Records from a data source
Start of Block

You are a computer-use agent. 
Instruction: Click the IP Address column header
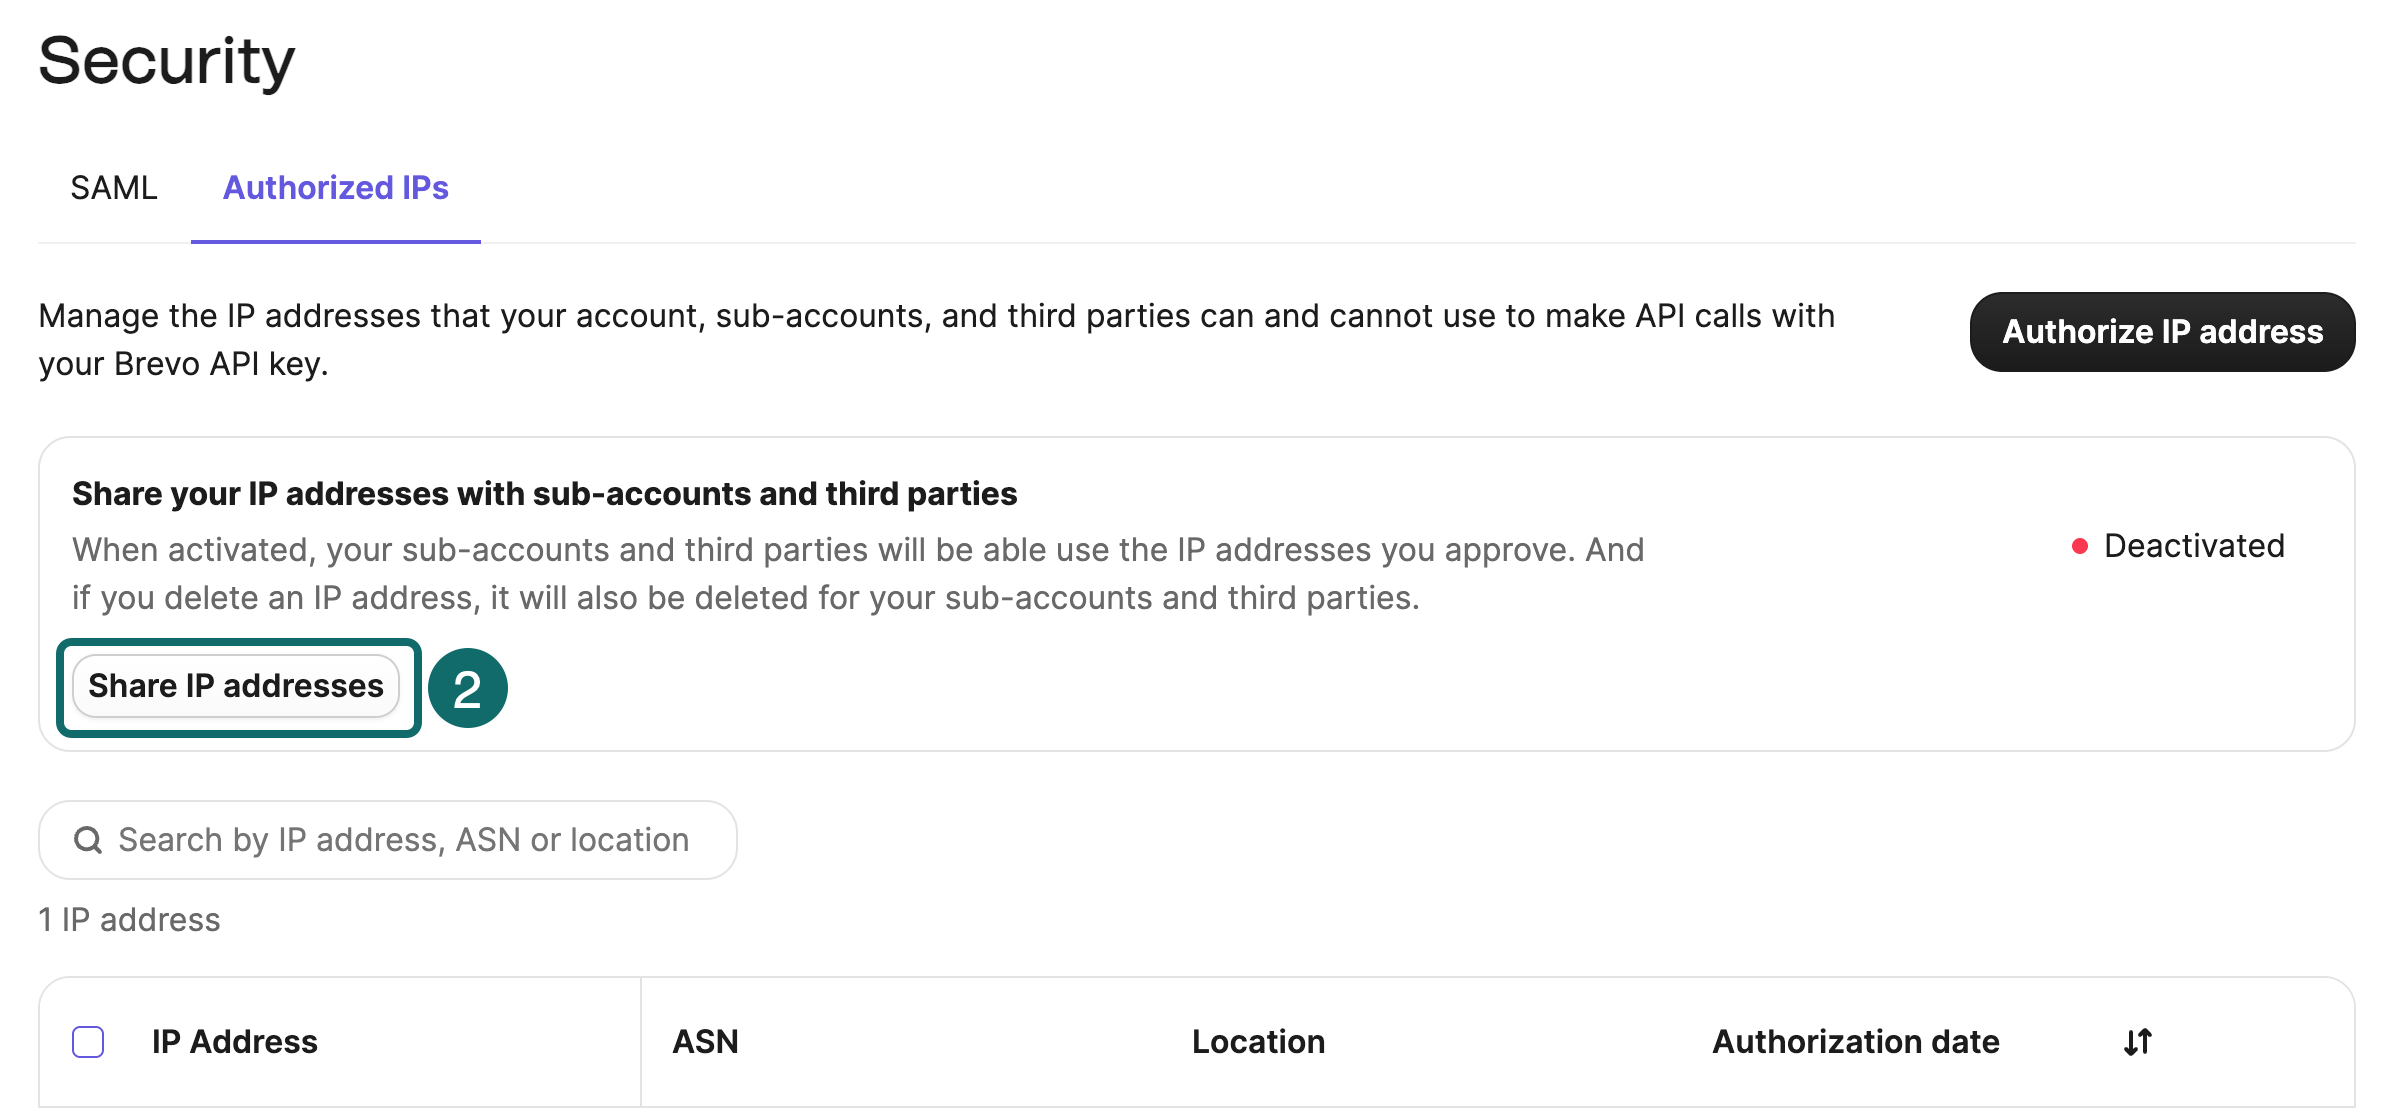(234, 1041)
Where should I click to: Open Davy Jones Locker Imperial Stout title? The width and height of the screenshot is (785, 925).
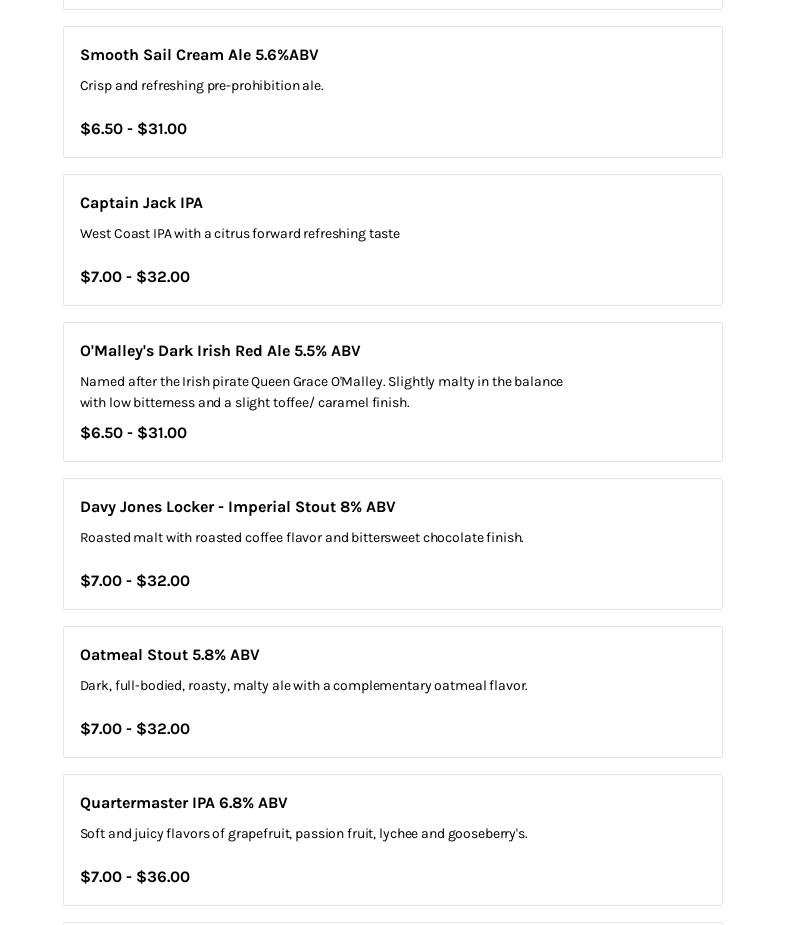point(237,507)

End of Block

[Work to be completed]: Write the entries above out again exactly, omitting each image.

[Expected answer]:
You are a computer-use agent. 
Instruction: Click the IP Address column header
(234, 1041)
Where should I click to: Open Davy Jones Locker Imperial Stout title? The width and height of the screenshot is (785, 925).
point(237,507)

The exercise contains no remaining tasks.